Graphene Oxide Improves in vitro Fertilization in Mice With No Impact on Embryo Development and Preserves the Membrane Microdomains Architecture

Abstract

During the latest years, human infertility worsened all over the world and is nowadays reputed as a global public health issue. As a consequence, the adoption of Assisted Reproductive Technologies (ARTs) such as In Vitro Fertilization (IVF) is undergoing an impressive increase. In this context, one of the most promising strategies is the innovative adoption of extra-physiological materials for advanced sperm preparation methods. Here, by using a murine model, the addition of Graphene Oxide (GO) at a specific concentration has demonstrated to increase the spermatozoa fertilizing ability in an IVF assay, finding that 0.5 μg/ml GO addition to sperm suspensions before IVF is able to increase both the number of fertilized oocytes and embryos created with a healthy offspring given by Embryo Transplantation (ET). In addition, GO treatment has been found more effective than that carried out with methyl-β-cyclodextrin, which represents the gold standard in promoting in vitro fertility of mice spermatozoa. Subsequent biochemical characterization of its interaction with male gametes has been additionally performed. As a result, it was found that GO exerts its positive effect by extracting cholesterol from membranes, without affecting the integrity of microdomains and thus preserving the sperm functions. In conclusion, GO improves IVF outcomes in vitro and in vivo, defining new perspectives for innovative strategies in the treatment of human infertility.

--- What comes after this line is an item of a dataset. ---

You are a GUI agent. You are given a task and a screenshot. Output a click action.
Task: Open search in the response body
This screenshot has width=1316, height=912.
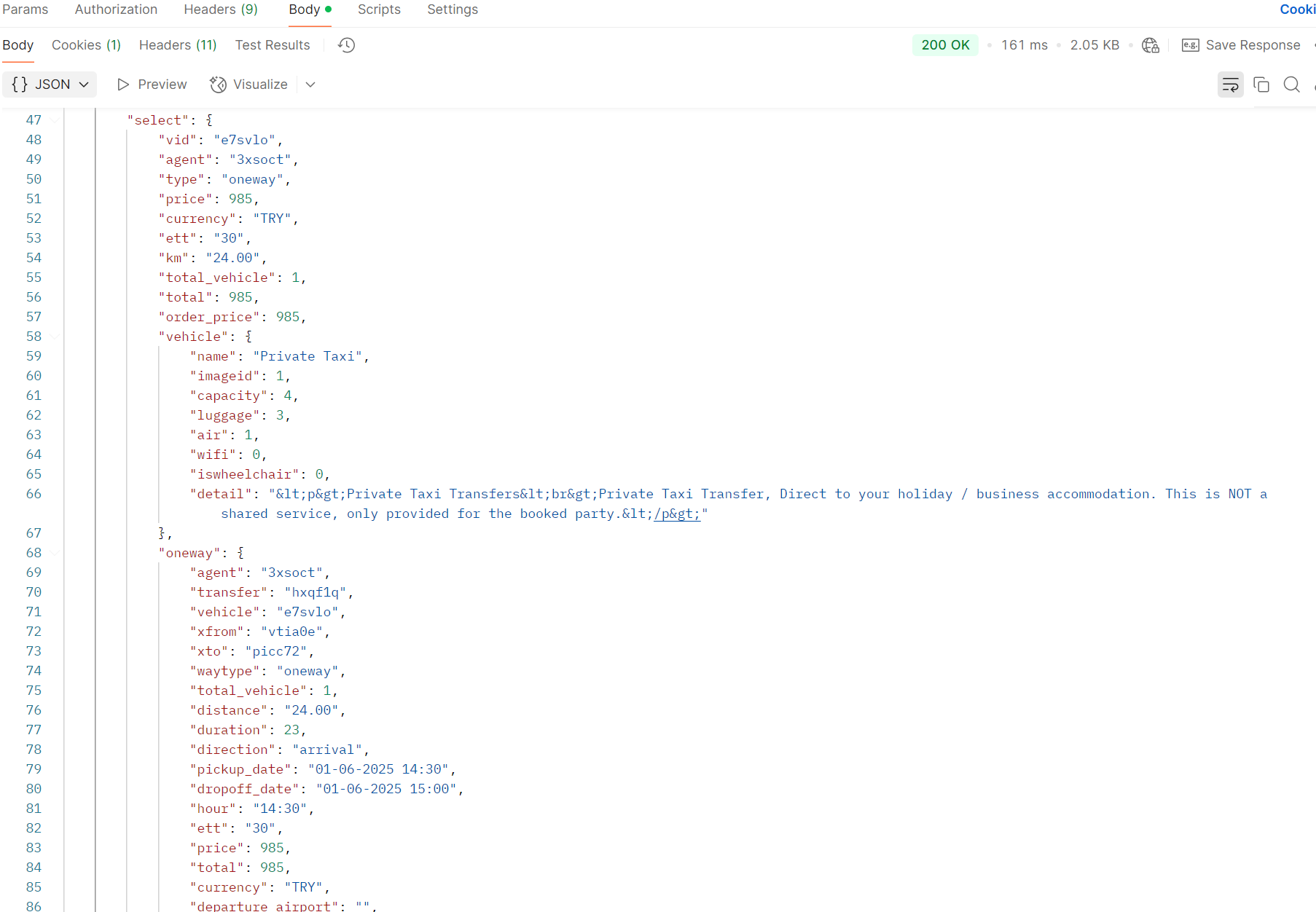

Keywords: cholesterol; detergent resistant membrane; graphene oxide; in vitro fertilization; mouse spermatozoa; rafts; sperm capacitation; sperm membrane.

FIGURE 1

Graph showing the effects of increasing GO concentrations on sperm acrosome integrity when incubating under capacitating conditions.

FIGURE 2

Graph representing the relationship between GO concentration and IVF outcomes, expressed as difference in percentage (Δ IVF%) respect to the CRTL.

FIGURE 3

Confocal microscopy image showing an example of an embryo generated using spermatozoa exposed to 0.5 μg/ml GO. The (upper panel) shows an embryo with (from left to right) an overlay of the membranes in red (DilC12) and the nuclei in blue (DAPI), only the nuclei, only the membranes. The (lower panel) illustrates, from left to right an overlay of nuclei and membrane showing the Depth Coded maxIP (Intensity Projection) gradient visualization (to evaluate the 3D structure).

FIGURE 4

An example picture of pups derived by transferred embryos obtained after IVF with GO treated spermatozoa.

FIGURE 5

Distribution of Cav-1 between insoluble (TI) and soluble (TS) membrane fractions, isolated from MEF prepared from sperm incubated in a capacitating medium (BSA, MB CD, GO treatments), or from sperm collected in a non-capacitating medium (CTRL). The data reported were expressed as cav-1 abundance in each group. Values are means ± SE for three separate experiments. *P < 0.05 versus control.

FIGURE 6

Percentage distribution of proteins in TI and TS fractions, isolated from a membrane-enriched fraction (MEF) prepared from sperm incubated in a capacitating medium (BSA, MβCD, GO treatments) or from sperm collected in a non-capacitating medium (CTRL). The data reported were expressed as percentage change relative to control value. Values are the mean of three protein determinations ± SE obtained from three independent experiments. *P < 0.05 versus control.

FIGURE 7

Cholesterol/Phospholipids ratio in (A) insoluble (TI) and (B) soluble (TS) membrane fractions, isolated from MEF prepared from sperm incubated in a capacitating medium (BSA, MβCD, GO treatments) or from sperm collected in a non-capacitating medium (CTRL). Values are means ± SE for three separate experiments. ***p < 0.001 versus control.

FIGURE 8

Cholesterol normalized to total protein content in (A) insoluble (TI) and (B) soluble (TS) membrane fractions, isolated from MEF prepared from sperm incubated in a capacitating medium (BSA, MβCD, GO treatments), or from sperm collected in a non-capacitating medium (CTRL). Values were expressed as percentage change relative to control value. Values are means ± SE for three separate experiments. **p < 0.01 versus control, ***p < 0.001 versus control.